- #1

PsychonautQQ

- 784

- 10

## Homework Statement

Let f_n: [0,1]-->R be a uniformly convergent sequence of continuous functions. Let f: [0,1]-->R be the uniform limit of {f_n}. Let c be an element of R. Suppose that for all n there is some x_n in [0,1] such that f_n(x_n)=c. Prove that there exists an x in [0,1] such that f(x) = c

## Homework Equations

## The Attempt at a Solution

So the idea here is that there is always some x in [0,1] such that f_n(x)=c, and since f_n converges to f, it seems quite likely that there is an x such that f(x)=c.

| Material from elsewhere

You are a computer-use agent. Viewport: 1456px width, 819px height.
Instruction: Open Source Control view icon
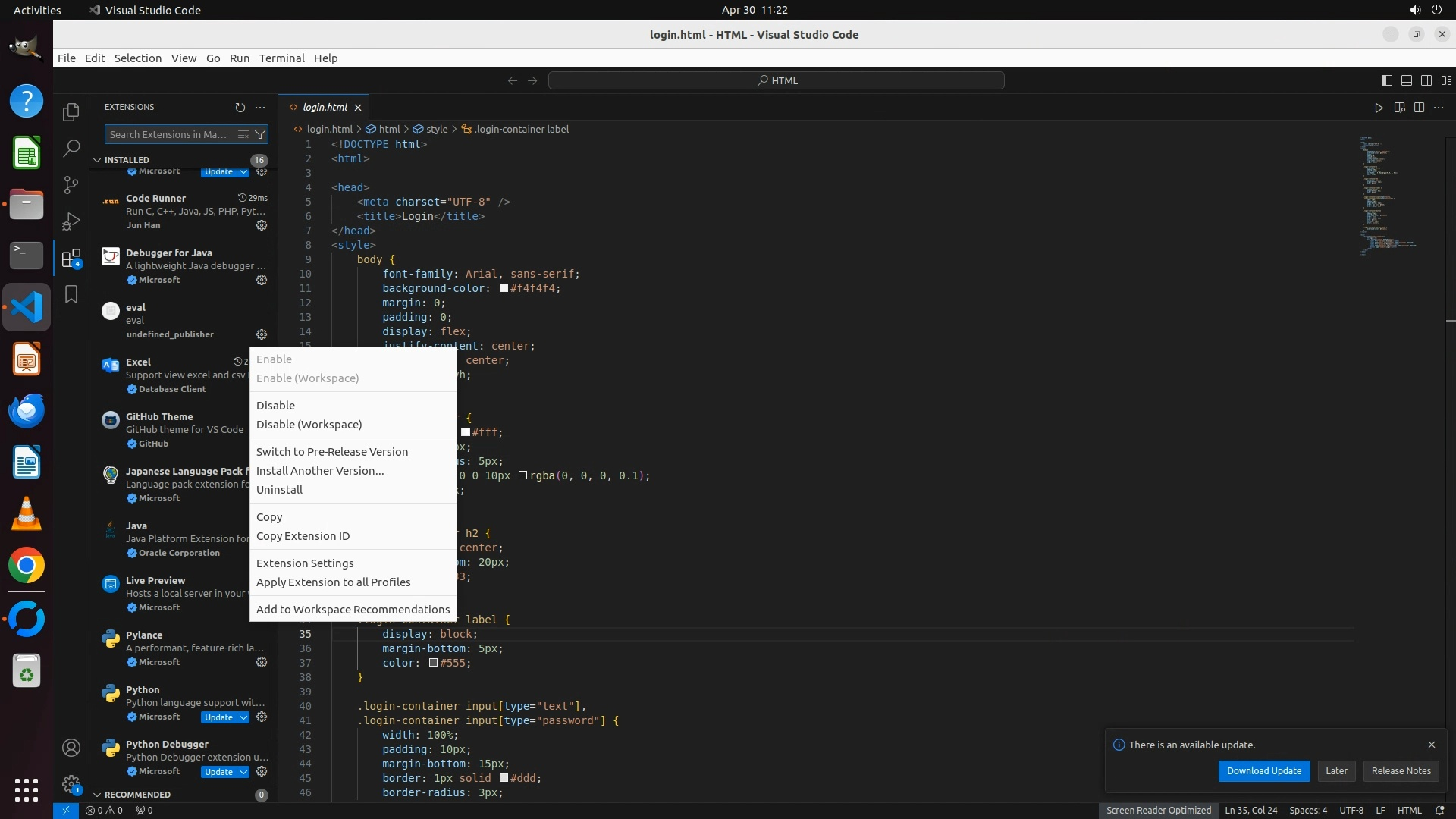[71, 184]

I need to formalize this proof, I'm not great at that, but let's go!

So a key element of this problem is that f_n is a UNIFORMLY convergence sequence and f is a uniform limit, therefore when searching for our epsilon (which we will call e), we can't have it depend on x.

let e > 0, then there is an N s.t. for all n>N |f_n(x)-f(x)|<e for all x in [0,1]. Let y_n be in [0,1] s.t. f_n(y_n)=c, then for all e>0 there is an N such that if n>N then |f_n(y_n) - f(y_n)| = |c - f(y_n)| < e ...

I'm confused, am i on the right track here?